And so first thing is you land at the airport and sometimes just directions to, where the train is or how to navigate. Great use case. Las Vegas obviously great use case just 'cause there's so many tourists coming through. And then what I really liked, I don't know if everyone caught what you said, but you took one.

Solution [00:18:00] and got it deployed to at least three other use cases. I think it's very smart. So you just didn't spend all this energy just on one isolated use case, but you got one to drive home, three other ones without, multiplying the work on your team is great. I'm sure you, obviously, I'm sure you've thought about that, but that's, yeah.

That's fantastic. Yeah. 

Bob Leek: Yeah. And I'm happy to share, people can get in touch with me and we can talk about what we're doing. There's dozens of companies that are coming forward with this stuff now. And I think, again, tying in this use of AI to the services that we provide to make it better is what we're looking for.

And I remember, taking Spanish in school and a couple of other languages and the most important phrase when you're traveling is, where's the bathroom? And being able to now do that in 170 languages I think is pretty powerful. As you travel around. 

Joe Toste: Yeah. Even, I'm just, I'm spitballing right now in real time, but I'm thinking, even taking all of the, county or even within the city taking all of the transcript data from city council [00:19:00] meetings or county meetings, and you can also translate that and Yeah.

So I wanna go where I wanted to go before we wrap up. The AI piece of it was the AI augmented workforce.

Love to hear just from you. I don't see AI. Replacing folks who are going to use it. And so I think there are a lot of great use cases today even without it being insanely intelligent for the workers to help just augment this. This could be writing better emails.

Communicating better. But I'd love to hear from you, where are you seeing this really augment your workforce? 

Bob Leek: I think about this in kind of three buckets. So one is that there are roles that we perform that are never gonna be replaced by ai. They're gonna be enhanced, and two that I think of all the time is law enforcement and firefighting, right?

Those are services that we provide. And we're not gonna have AI agents doing that type of work. Now, maybe we can arm [00:20:00] firefighters to arrive at a site with more information than they otherwise would. This structure likely has paint and therefore that's a hazard. And so helping, again, augmenting the services we provide through AI enhancements.

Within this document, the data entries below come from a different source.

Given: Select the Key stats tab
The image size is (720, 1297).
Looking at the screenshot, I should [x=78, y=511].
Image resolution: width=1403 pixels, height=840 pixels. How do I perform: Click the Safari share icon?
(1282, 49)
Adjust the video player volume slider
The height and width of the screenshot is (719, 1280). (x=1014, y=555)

I think that's one way to think about the workforce. The other, on the other extreme and I'm starting to toy with this a little bit, is what if on our org chart, we actually have a position for an AI employee, an AI worker, and an area that could work in would be, let's say we have a role around a customer service agent who primarily answers the phone and answers questions and that.

For whatever reason, we have some open positions. They tend to be a little tough to recruit and hire for. But what if we were to take that position and rethink it in terms of what if that position could be an AI agent? And right on the org chart that we make the AI agent a [00:21:00] part of the workforce.

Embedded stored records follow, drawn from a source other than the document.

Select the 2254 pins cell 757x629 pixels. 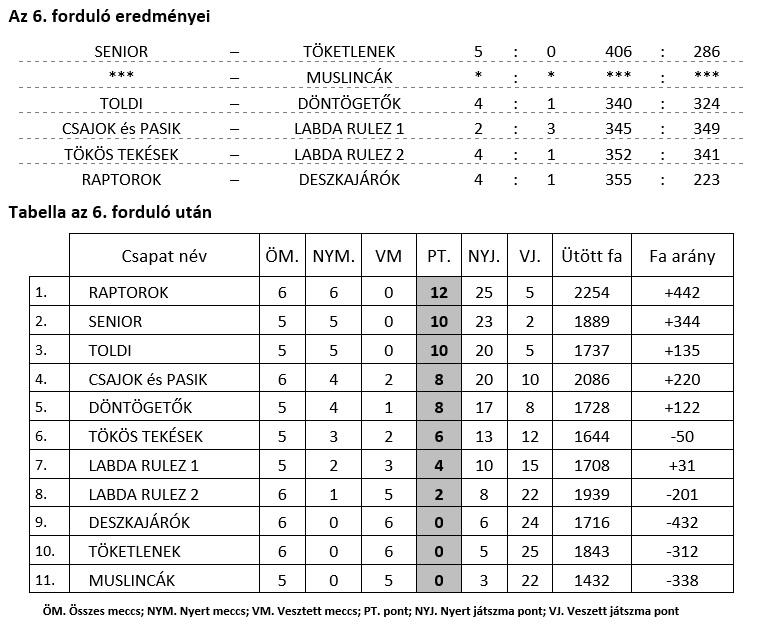click(x=591, y=293)
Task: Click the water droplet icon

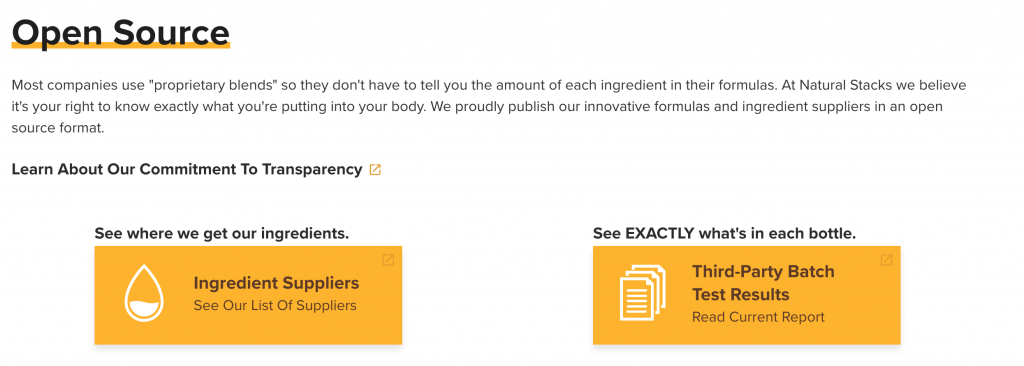Action: click(144, 294)
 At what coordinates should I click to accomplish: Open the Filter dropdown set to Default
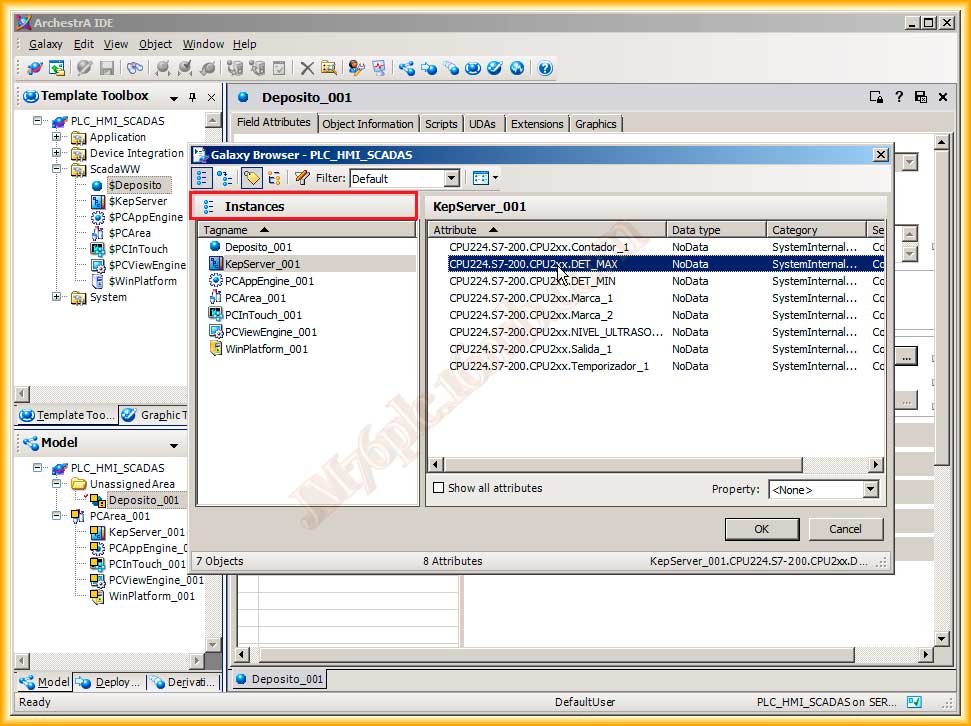pyautogui.click(x=451, y=178)
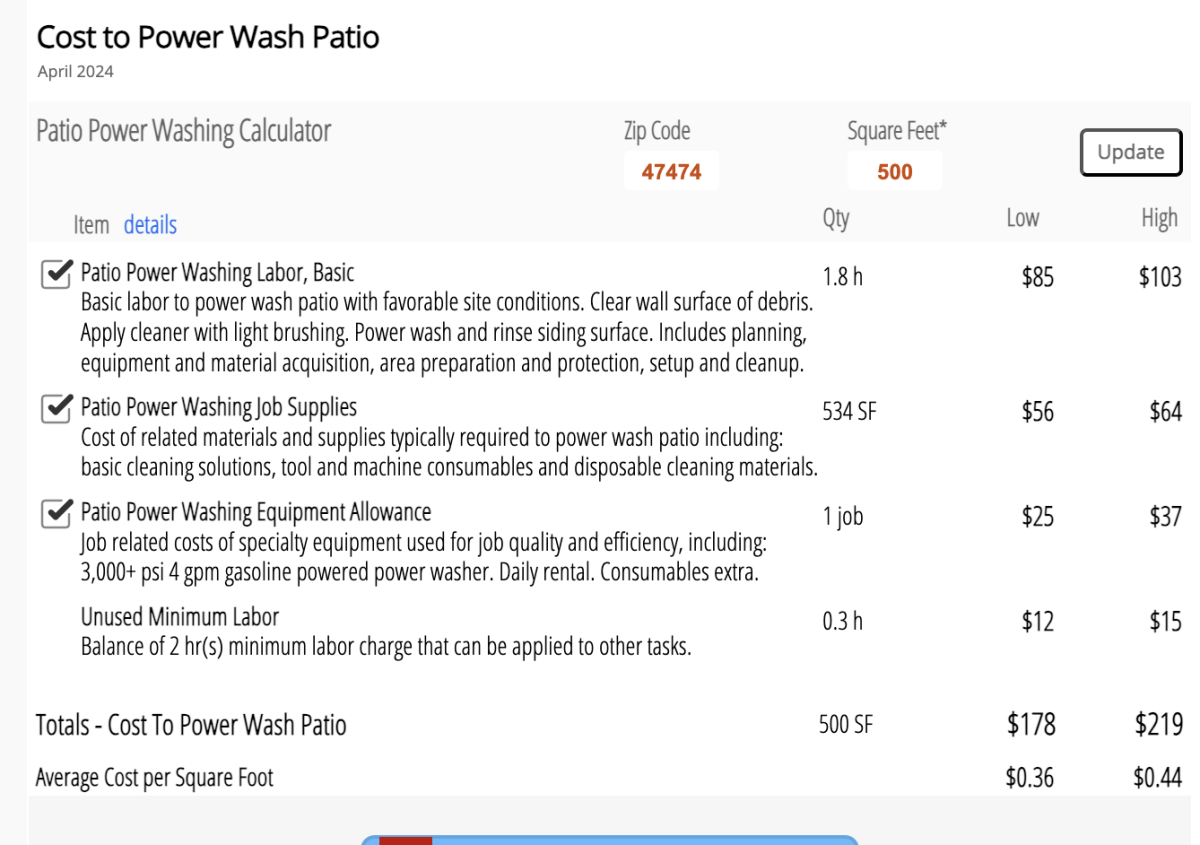This screenshot has height=845, width=1200.
Task: Click the 534 SF quantity for Job Supplies
Action: pyautogui.click(x=849, y=411)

So they're a teammate, they're someone that we work with, we find out what the workflows are. Where do you do your job? Where does that transition to one of our staff members? What does that look like? And I think that this is something I think that's emerging in the realm of thought that says, embrace AI and have it be part of the team so that it's not seen as a replacement.

It should be an augment. And so that's what we use the term ai. For us, it's not artificial intelligence, it's augmented intelligence. So we are working on augmented intelligent solutions, and it, let's say we have a dozen customer service rep positions that are open that we can't find people to fill.

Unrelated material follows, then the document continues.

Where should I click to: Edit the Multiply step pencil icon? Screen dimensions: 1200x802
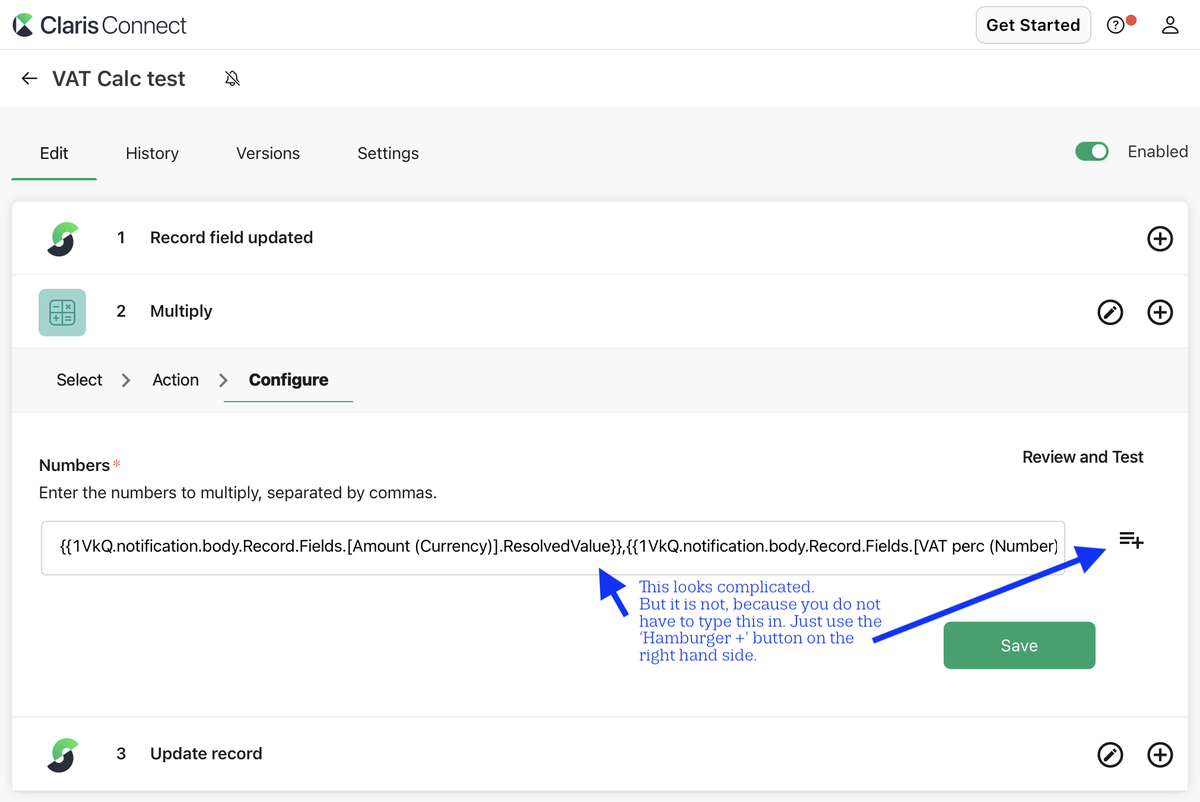click(1110, 313)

Let's think about the possibility around applying an AI agent in that realm and making it part of the team. And then the middle component is the skills and the capabilities that everyone seems to need to have as we grow and more AI comes to bear. But this has been true for us [00:22:00] for a long time.

Digital skills or technology skills in the workforce has continued to grow. I know that we still have some employees who talk about, yeah, I don't use email 'cause I don't know how to use email. And for many of us, email is just a core part of what we do all day long. But the reality is that some of these technology skills are still seen as, they're desired, but they're incumbent upon people performing their role. And so with AI coming along, what does the skill need to be? And then how do we enhance or change the job descriptions to further acknowledge that technology literacy technology capability. Even at inter, at beginning levels, and maybe in some cases in intermediate levels are just an important part of this.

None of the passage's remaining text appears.